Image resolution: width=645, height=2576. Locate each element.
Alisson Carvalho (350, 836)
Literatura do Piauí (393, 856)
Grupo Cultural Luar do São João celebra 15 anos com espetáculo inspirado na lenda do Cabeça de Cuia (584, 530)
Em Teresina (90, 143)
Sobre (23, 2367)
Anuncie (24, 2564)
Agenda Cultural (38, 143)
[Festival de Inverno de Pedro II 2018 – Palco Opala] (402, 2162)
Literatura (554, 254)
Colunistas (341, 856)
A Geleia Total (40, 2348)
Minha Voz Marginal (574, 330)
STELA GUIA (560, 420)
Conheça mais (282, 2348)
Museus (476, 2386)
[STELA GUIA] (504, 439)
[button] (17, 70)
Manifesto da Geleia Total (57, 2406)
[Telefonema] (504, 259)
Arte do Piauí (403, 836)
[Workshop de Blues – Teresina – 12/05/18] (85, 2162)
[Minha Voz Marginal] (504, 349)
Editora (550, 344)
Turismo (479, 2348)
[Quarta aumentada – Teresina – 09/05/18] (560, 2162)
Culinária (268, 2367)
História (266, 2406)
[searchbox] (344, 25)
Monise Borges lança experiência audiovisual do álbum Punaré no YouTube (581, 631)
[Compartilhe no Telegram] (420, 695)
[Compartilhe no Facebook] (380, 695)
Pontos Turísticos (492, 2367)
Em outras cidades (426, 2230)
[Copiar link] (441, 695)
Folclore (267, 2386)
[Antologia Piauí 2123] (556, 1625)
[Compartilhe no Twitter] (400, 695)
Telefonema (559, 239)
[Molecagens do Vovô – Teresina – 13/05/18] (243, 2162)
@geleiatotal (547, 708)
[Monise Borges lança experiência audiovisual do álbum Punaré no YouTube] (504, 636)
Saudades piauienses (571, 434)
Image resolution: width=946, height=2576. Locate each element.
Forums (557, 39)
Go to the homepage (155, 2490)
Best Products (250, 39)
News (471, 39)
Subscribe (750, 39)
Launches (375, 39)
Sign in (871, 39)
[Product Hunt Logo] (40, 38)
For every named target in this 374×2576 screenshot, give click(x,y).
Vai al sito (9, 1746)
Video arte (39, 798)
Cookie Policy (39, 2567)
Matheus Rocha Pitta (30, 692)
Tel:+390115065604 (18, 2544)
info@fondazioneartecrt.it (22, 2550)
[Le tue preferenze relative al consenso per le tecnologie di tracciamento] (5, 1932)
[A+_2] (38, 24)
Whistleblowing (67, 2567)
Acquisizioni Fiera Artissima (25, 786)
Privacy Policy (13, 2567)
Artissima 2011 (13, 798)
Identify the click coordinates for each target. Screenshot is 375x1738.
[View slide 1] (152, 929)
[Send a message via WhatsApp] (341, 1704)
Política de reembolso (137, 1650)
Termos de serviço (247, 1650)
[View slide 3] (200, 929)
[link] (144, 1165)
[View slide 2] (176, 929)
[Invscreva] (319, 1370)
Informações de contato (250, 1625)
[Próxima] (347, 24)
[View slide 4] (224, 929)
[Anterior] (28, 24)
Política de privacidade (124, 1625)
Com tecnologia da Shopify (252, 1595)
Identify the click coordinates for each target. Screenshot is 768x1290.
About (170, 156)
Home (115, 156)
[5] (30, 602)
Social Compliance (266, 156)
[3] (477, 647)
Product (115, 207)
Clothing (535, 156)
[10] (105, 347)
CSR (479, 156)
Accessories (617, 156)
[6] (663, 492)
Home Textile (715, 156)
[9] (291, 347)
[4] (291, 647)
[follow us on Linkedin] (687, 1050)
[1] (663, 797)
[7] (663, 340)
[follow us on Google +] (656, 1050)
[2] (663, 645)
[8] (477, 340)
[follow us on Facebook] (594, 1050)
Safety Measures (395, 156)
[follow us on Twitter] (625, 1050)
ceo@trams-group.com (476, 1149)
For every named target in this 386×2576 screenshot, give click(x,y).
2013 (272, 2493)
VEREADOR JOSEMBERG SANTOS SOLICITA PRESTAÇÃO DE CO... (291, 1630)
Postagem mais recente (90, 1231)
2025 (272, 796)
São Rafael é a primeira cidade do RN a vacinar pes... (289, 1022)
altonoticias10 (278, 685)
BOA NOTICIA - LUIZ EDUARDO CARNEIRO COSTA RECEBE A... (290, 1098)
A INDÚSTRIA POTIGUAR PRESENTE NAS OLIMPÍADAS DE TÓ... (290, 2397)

## ASSIGNMENT
Select and copy every line of the material that holds the string "Artissima".

## WRITTEN SOLUTION
Acquisizioni Fiera Artissima (25, 786)
Artissima 2011 (13, 798)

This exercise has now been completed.